RAF Poole was rapidly constructed along the shore at Lake, Hamworthy as a base for military flying boats. This was then commissioned on the 1st August 1942. With a change of name to RAF Hamworthy, it became the home to 461 Squadron Royal Australian Air Force. This was popularly known as ‘The ANZAC Squadron’ as it was formed on 25th April - ANZAC Day, 1942. Its 10 Sunderland flying boats at Hamworthy were under operational control of 19 Group RAF, Coastal Command.
The Sunderlands had been developed from the design of the Empire C-Class. In all 739 were then constructed. Those from Hamworthy saw military action in attacking U-Boats in the S.W. approaches and the Bay of Biscay. Sunderland T9085 was lost on 21st January with 11 crew. 300 staff were based here including crews and engineers. Vital maintenance had to be carried out at the Moorings, on Slipways or the Hard Standing as there was no Hangar.
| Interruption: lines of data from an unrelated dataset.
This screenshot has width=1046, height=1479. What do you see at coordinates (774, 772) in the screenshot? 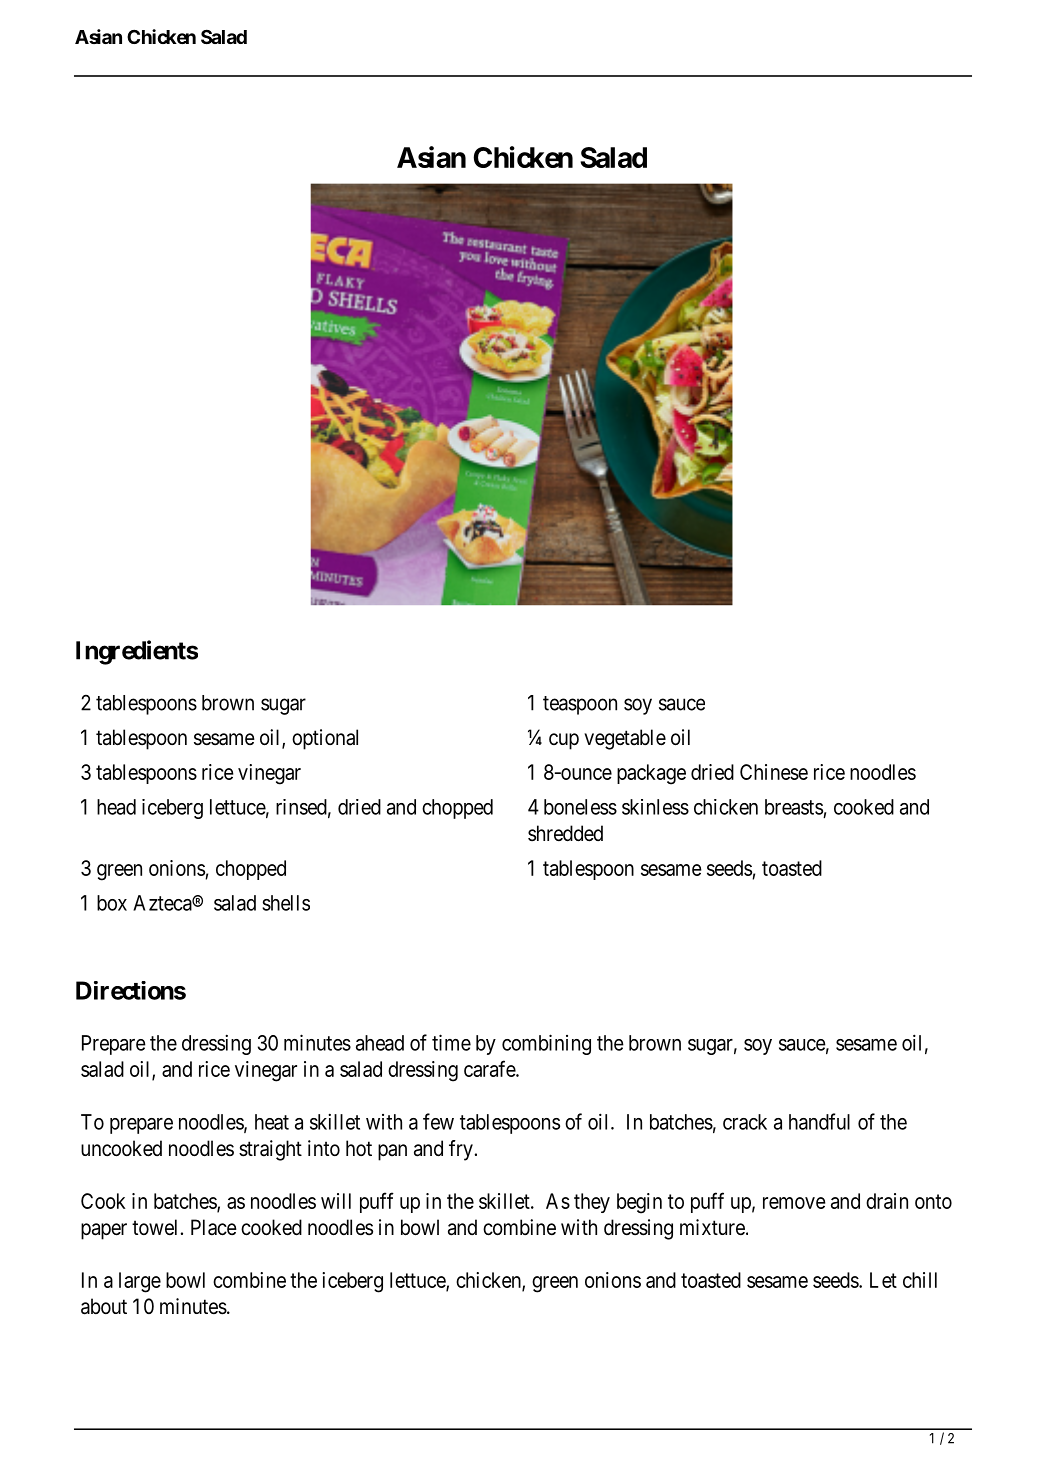
I see `Chinese` at bounding box center [774, 772].
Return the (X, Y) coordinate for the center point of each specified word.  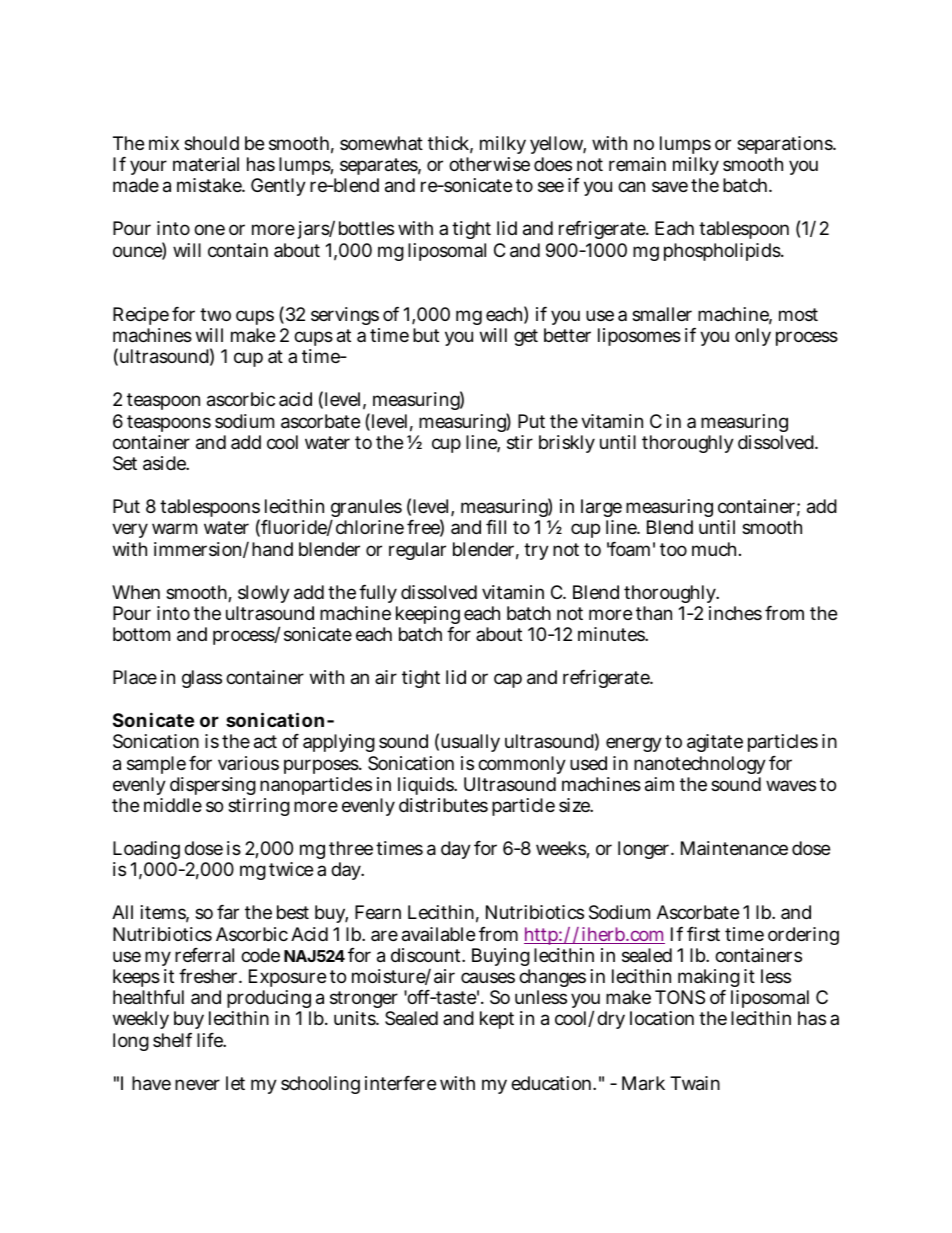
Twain (695, 1083)
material (206, 164)
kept (497, 1020)
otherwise (489, 164)
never (197, 1084)
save (670, 187)
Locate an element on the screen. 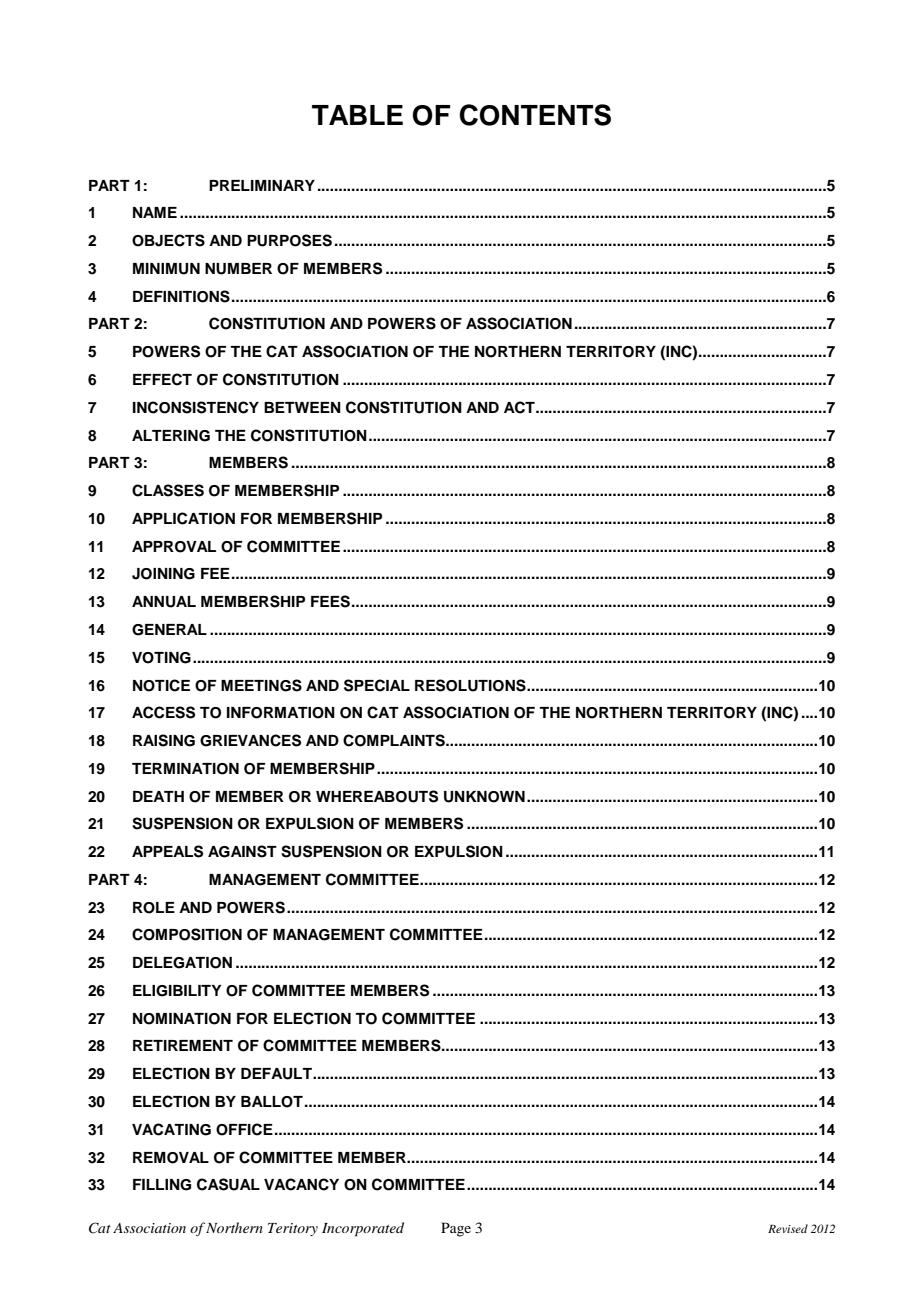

461 Squadron left by May 1943. Their bravery and exploits when stationed at RAF Hamworthy are remembered today both in Poole and throughout their homeland of Australia. During 1942-1944, eighty-three Squadron Members died. The Squadron’s motto was: “They shall not pass unseen”.
210 Squadron arrived as replacement in late April 1943 and became known as the ‘Catalina Squadron’ after its 12 American-built Flying Boats, when based at RAF Hamworthy.
Fitted with Leigh Lights, they were to continue to fly the vital antisubmarine patrols over the Bay of Biscay. The motto of 210 Squadron had been chosen in Welsh as: “Yn y nwyfre yn hedfan” (Hovering in the Heavens). There were 46 officers, 235 other ranks and 21 WAAF.
One of the officers was John Alexander Cruickshank, who was later awarded the Victoria Cross for bravery. When badly injured, he flew his damaged Flying Boat to the Shetlands from the Arctic after sinking a U-Boat.
At the start of 1944 the Squadron was moved, but not before the tragic loss of ‘FP287’ and 8 of the 12 crew after crashing near Round Island in foggy conditions. The Catalinas had left Poole as their base was required for the build-up of forces for D-Day on 6th June 1944. Some 50 ground staff remained at RAF Hamworthy which was taken over by the Royal Navy HMS Turtle in February 1944.
After D-Day, Transport Command deployed to Poole 24 Sunderland Mark III Flying Boats which had been converted for passenger-carrying as the ‘Hythe Class’. These flew long distance to destinations such as Africa, the Middle East, Indian subcontinent, Asia & Australia.
During the early 1950s, the hard-standing was used for storage of Flying Boats surplus to BOAC requirements. Many will recall the sad sight of these being scrapped!
The base’s facilities today are home to the Royal Marines.